Important Notice
- Approved by the China Securities Regulatory Commission (CSRC) under document [2015] 2217, Guangdong Wens Food Group Co., Ltd. (hereinafter referred to as "Wens Group") will issue shares to absorb and merge with Guangdong Dahuanong Animal Health Products Co., Ltd. (hereinafter referred to as "Dahuanong" or "the Company").
- There are no dissenting shareholders in this merger, and no cash option will be distributed.
- The Company's stock (stock code: 300186) will be suspended from trading continuously starting October 19, 2015, until it is converted into Wens Group shares and listed on the Shenzhen Stock Exchange's Growth Enterprise Market.
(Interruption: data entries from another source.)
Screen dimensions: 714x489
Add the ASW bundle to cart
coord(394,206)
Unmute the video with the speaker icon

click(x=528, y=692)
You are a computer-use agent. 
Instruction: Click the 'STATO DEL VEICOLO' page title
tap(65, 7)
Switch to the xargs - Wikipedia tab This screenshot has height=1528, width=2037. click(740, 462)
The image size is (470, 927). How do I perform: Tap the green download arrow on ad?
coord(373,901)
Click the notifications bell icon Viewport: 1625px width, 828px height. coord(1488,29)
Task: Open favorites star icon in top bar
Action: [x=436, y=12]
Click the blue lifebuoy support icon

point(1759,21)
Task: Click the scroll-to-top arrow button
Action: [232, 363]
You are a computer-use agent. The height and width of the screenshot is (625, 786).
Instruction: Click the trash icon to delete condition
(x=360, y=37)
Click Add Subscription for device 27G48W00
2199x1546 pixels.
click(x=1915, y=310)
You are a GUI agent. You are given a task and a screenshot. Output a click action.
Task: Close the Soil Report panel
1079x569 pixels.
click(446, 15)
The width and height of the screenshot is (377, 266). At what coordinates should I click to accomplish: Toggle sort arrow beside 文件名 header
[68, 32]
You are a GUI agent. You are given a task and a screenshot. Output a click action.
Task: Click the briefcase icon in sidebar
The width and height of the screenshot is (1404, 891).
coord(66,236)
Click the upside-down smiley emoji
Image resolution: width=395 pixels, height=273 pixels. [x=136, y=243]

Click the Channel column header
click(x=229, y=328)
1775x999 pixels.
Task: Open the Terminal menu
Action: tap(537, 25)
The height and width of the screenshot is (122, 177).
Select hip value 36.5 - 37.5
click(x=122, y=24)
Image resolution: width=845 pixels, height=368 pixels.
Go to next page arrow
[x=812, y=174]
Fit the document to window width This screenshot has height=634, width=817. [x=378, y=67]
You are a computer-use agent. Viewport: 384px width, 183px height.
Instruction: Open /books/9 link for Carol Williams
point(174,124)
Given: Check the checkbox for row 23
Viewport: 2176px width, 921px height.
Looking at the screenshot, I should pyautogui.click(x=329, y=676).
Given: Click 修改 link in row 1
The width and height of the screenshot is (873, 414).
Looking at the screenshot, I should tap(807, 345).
October 16, 2015, will be the last trading day for the Company's stock; investors are advised to take note.
- Wens Group, as the merging party and the party implementing the share swap, will convert Dahuanong shares held by investors into Wens Group shares according to the swap ratio determined in the merger plan. "Securities conversion" refers to the conversion of Dahuanong shares held by investors into the corresponding number of Wens Group shares based on the swap ratio. After the conversion, Wens Group will handle the initial registration for listing with the Shenzhen branch of China Securities Depository and Clearing Corporation Limited (hereinafter referred to as "China Clearing Shenzhen Branch").
- After the suspension of Dahuanong's stock, it will directly enter the delisting process, and the Dahuanong shares held by original shareholders will be converted into Wens Group shares according to the swap ratio. On the share swap registration date (specific time to be announced), if investors have submitted Dahuanong shares as collateral for margin trading, the Dahuanong shares will be converted into Wens Group shares as collateral after the securities conversion. The Company and all members of the board guarantee that the information disclosed is true, accurate, and complete, with no false records, misleading statements, or significant omissions.